**ASSIGNMENT**
The lines from the one containing "The image size is (1920, 1080)." through the last one in the data: please copy those exactly, and only those, without the pictures.

**INFORMATION GIVEN**
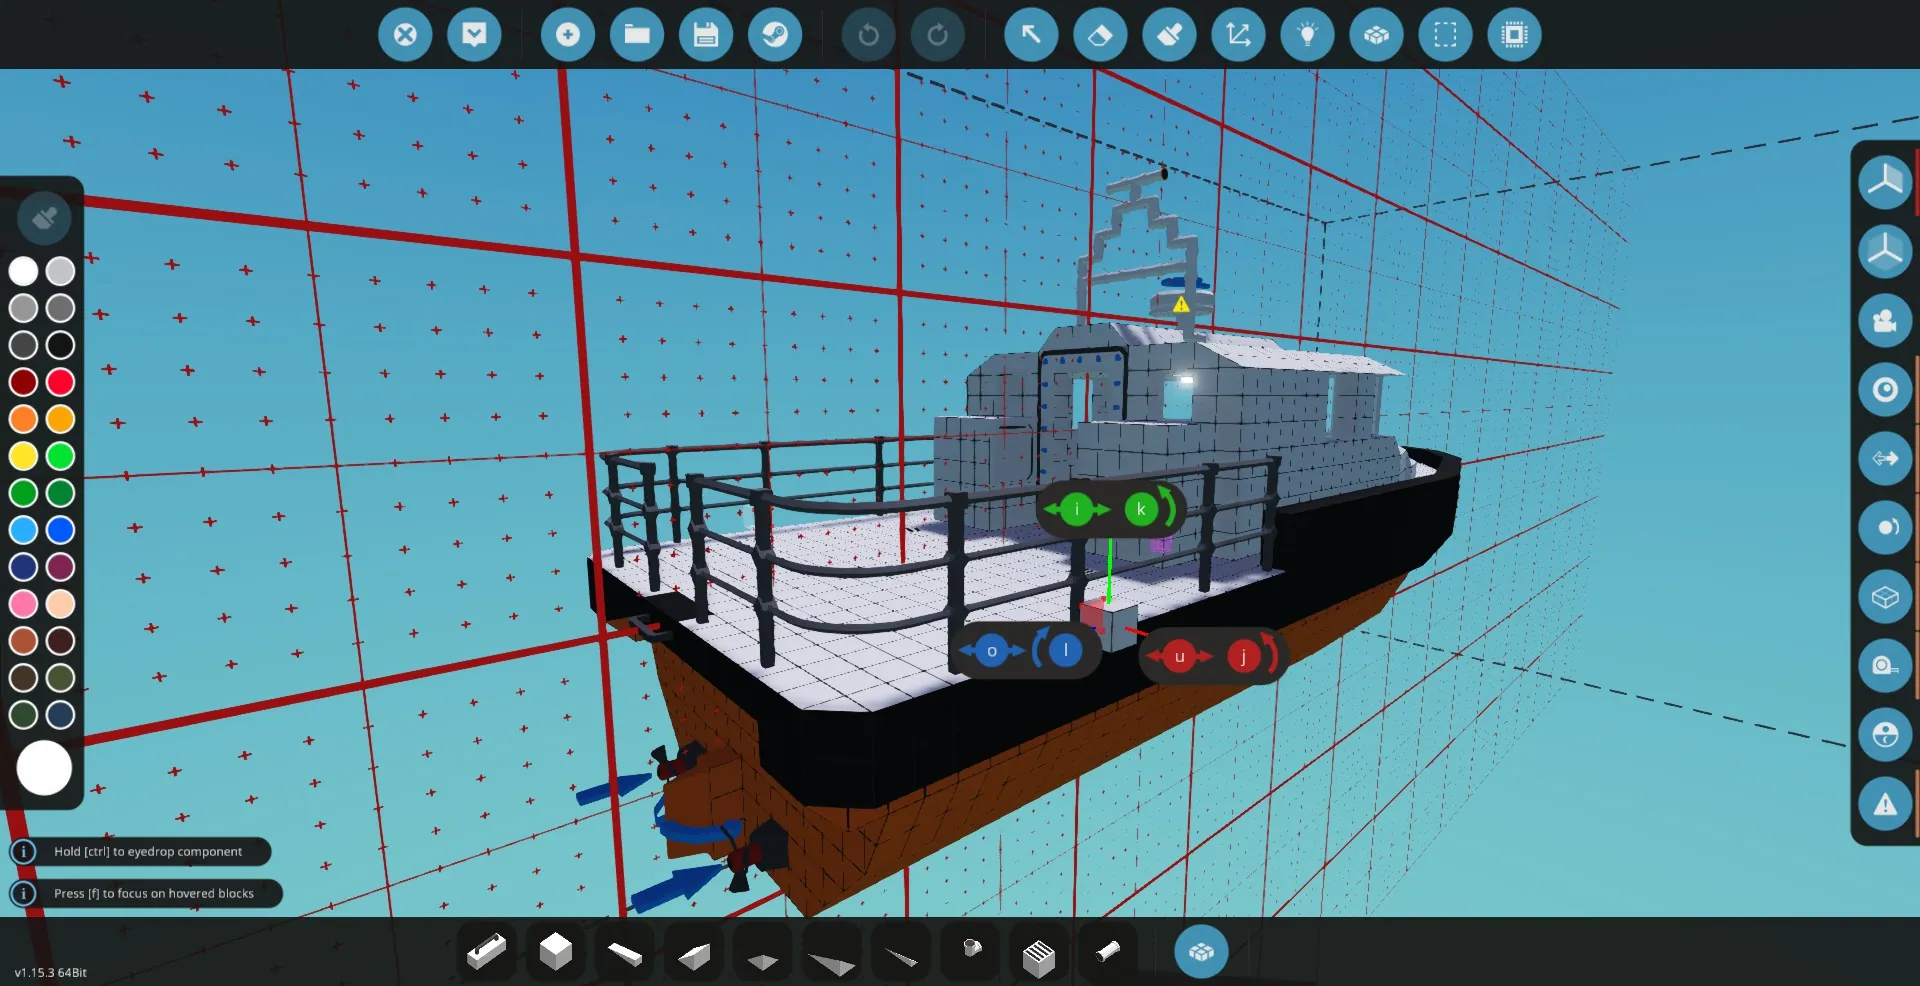This screenshot has width=1920, height=986.
Task: Select the dashed-rectangle area selection tool
Action: click(1445, 35)
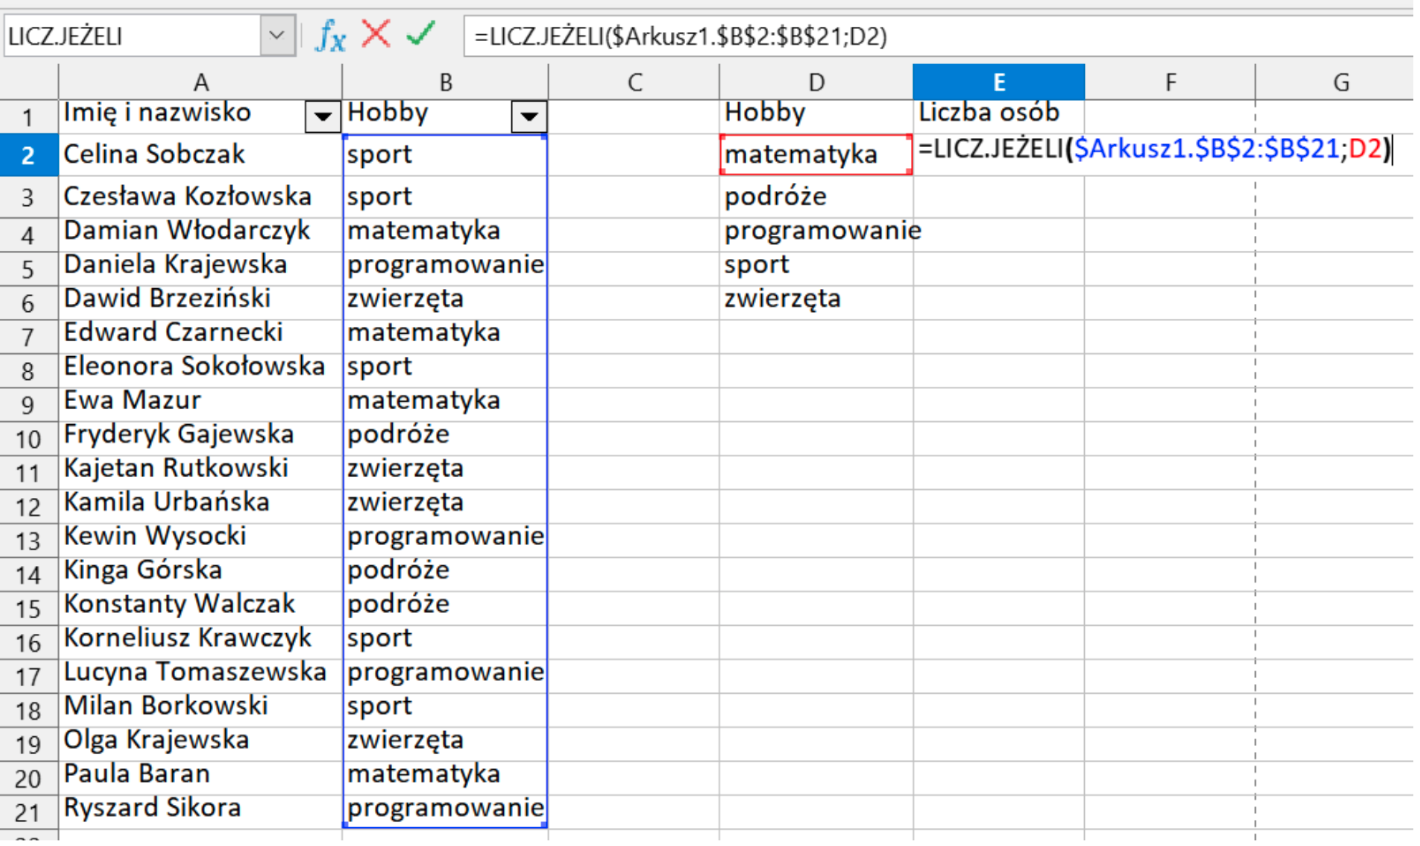This screenshot has height=846, width=1420.
Task: Select column C header
Action: point(633,82)
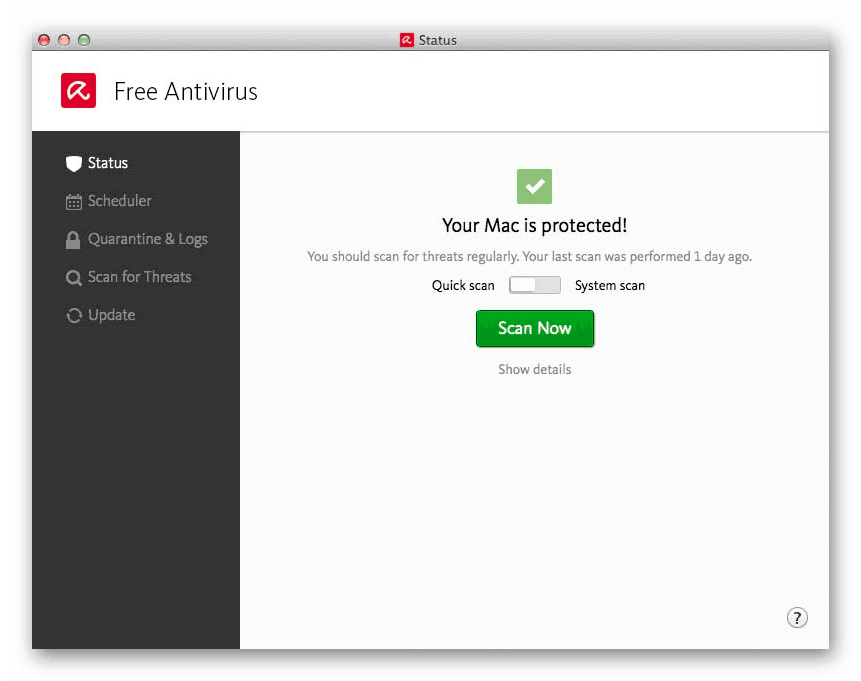Click the Update refresh icon
861x681 pixels.
(x=74, y=315)
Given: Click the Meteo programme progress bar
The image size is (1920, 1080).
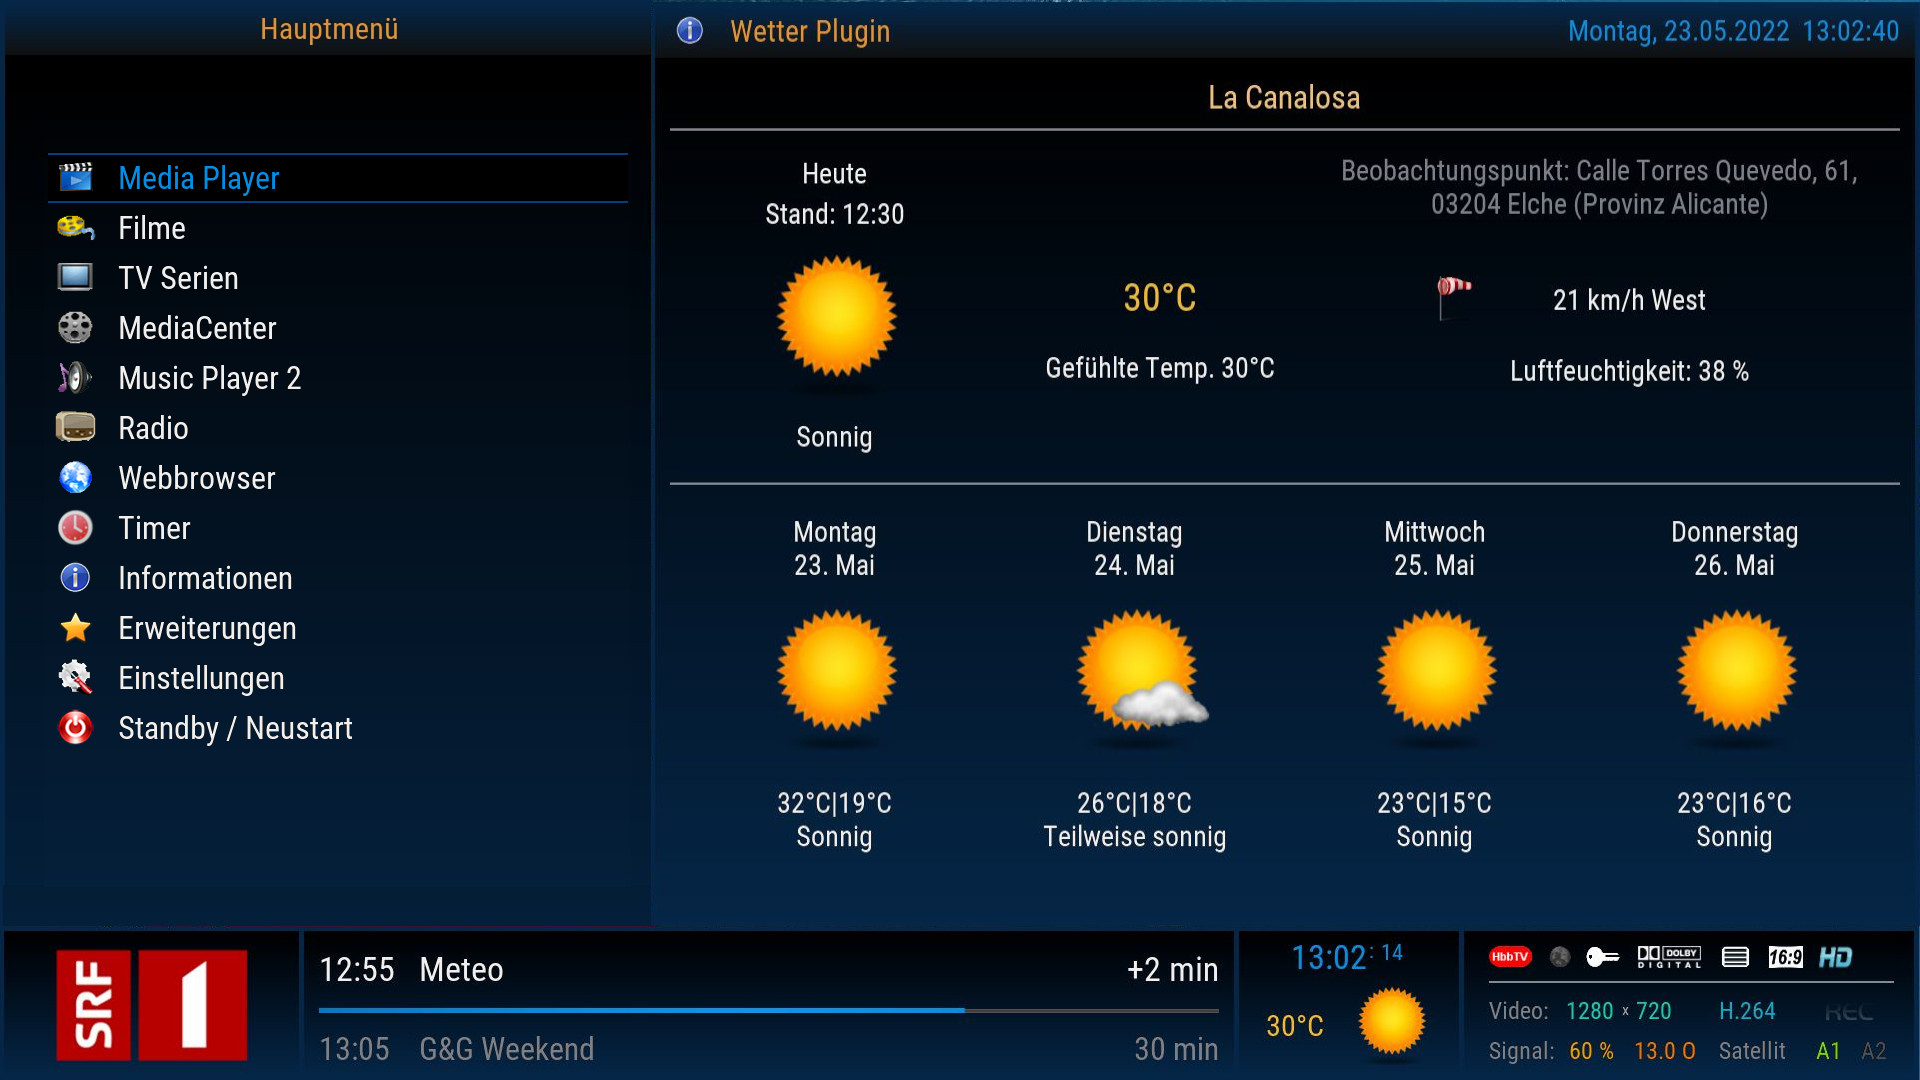Looking at the screenshot, I should (768, 1011).
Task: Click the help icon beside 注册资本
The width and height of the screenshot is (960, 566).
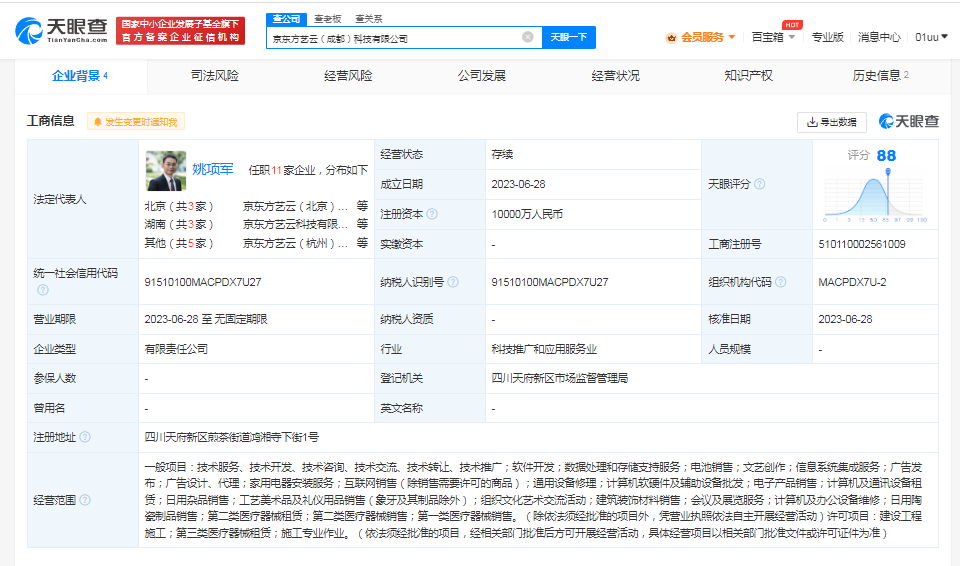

**RESPONSE**
The image size is (1920, 1080).
Looking at the screenshot, I should (768, 1011).
Task: Click the help icon beside 注册资本
The width and height of the screenshot is (960, 566).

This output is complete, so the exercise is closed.